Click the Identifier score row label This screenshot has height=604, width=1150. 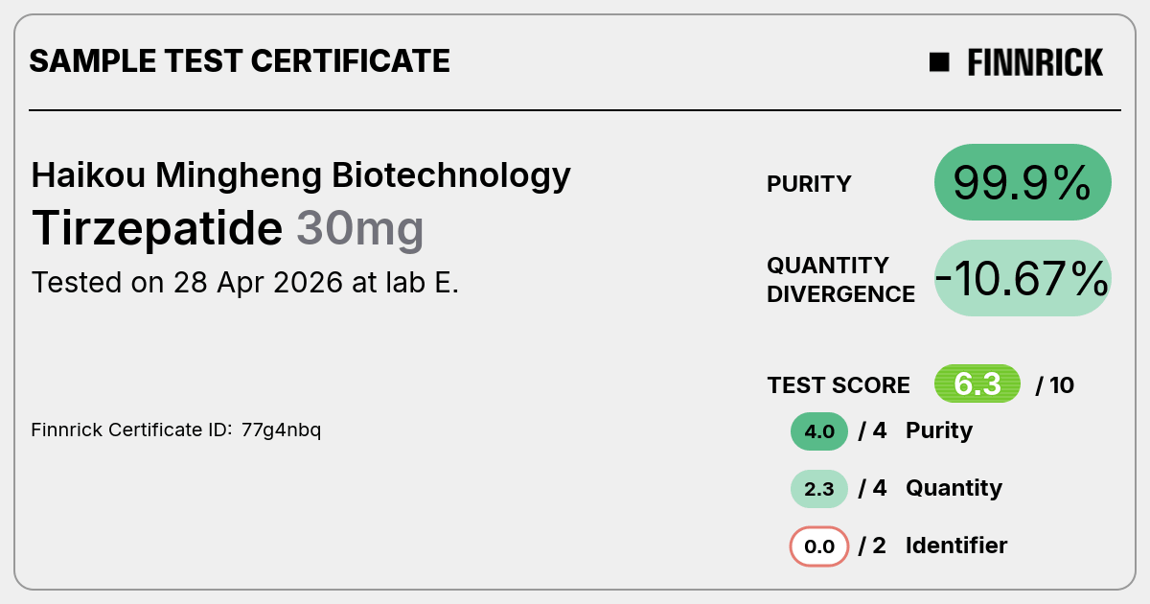click(956, 546)
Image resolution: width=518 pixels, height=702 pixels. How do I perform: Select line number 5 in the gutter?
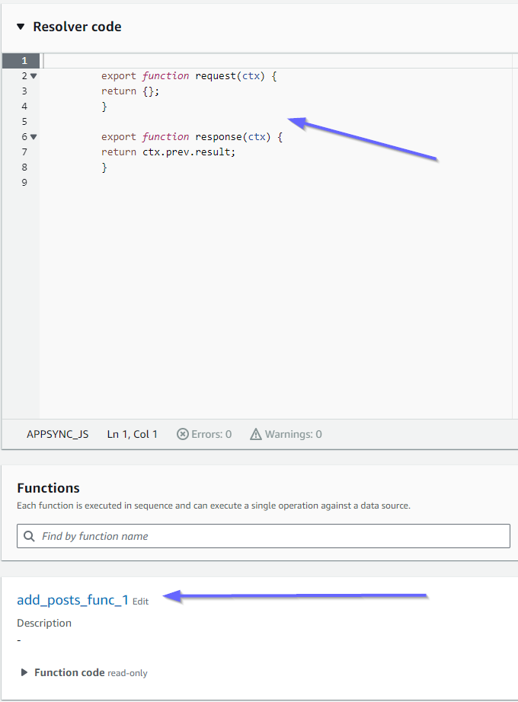coord(24,121)
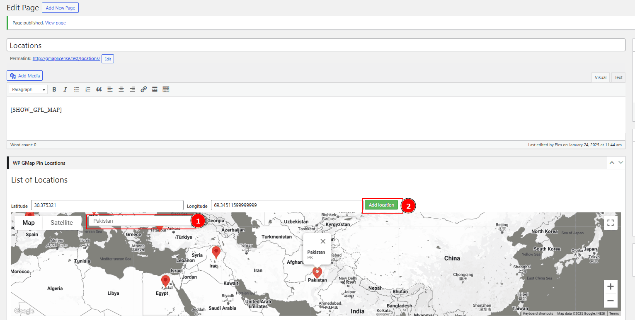Viewport: 635px width, 320px height.
Task: Open the Paragraph format dropdown
Action: coord(28,89)
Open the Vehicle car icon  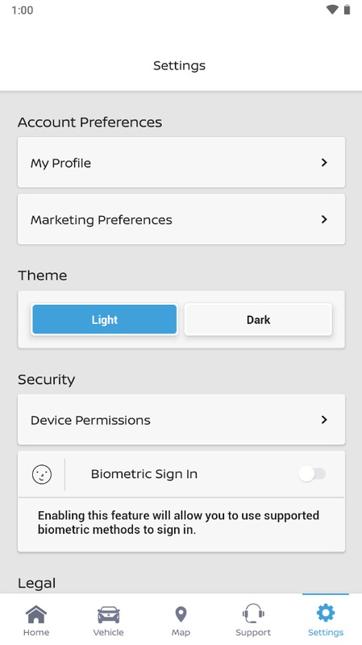pyautogui.click(x=109, y=614)
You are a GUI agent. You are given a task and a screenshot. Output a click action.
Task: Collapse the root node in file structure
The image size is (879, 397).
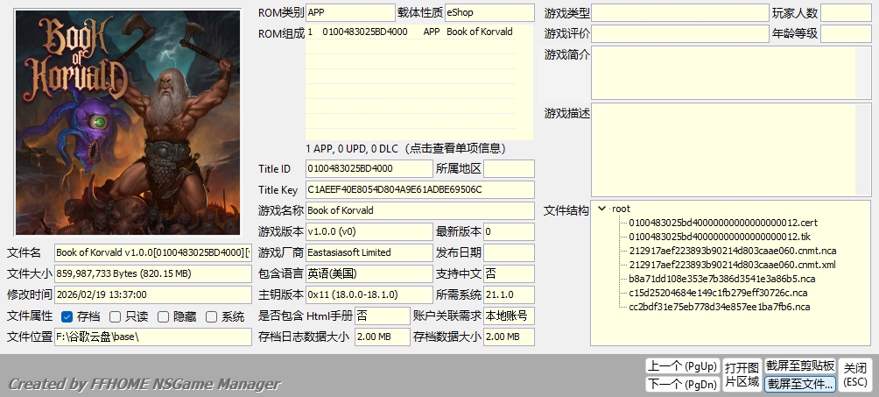click(x=601, y=209)
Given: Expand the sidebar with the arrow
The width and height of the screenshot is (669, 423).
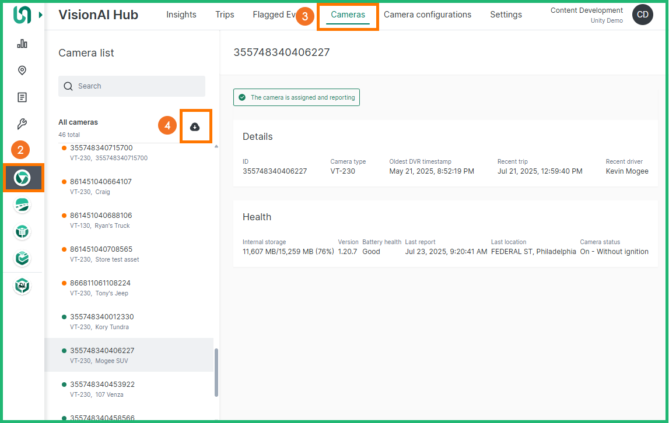Looking at the screenshot, I should point(40,15).
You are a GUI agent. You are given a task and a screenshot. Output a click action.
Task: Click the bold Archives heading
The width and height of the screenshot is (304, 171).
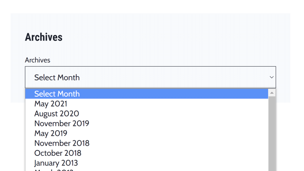point(43,37)
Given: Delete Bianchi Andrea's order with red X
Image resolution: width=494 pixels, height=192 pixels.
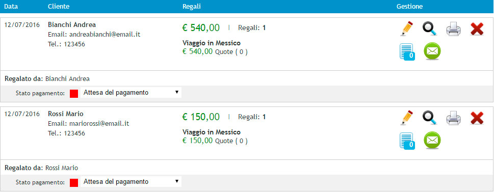Looking at the screenshot, I should tap(477, 29).
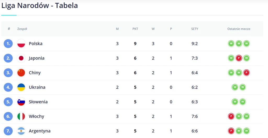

Exercise details:
Working down from the line with "The width and height of the screenshot is (304, 171).", copy each line exactly until the last line of the entries, which is also included. Omit the pictures.

Response area:
The width and height of the screenshot is (304, 171).
point(43,37)
Given: Delete Bianchi Andrea's order with red X
Image resolution: width=494 pixels, height=192 pixels.
Looking at the screenshot, I should tap(477, 29).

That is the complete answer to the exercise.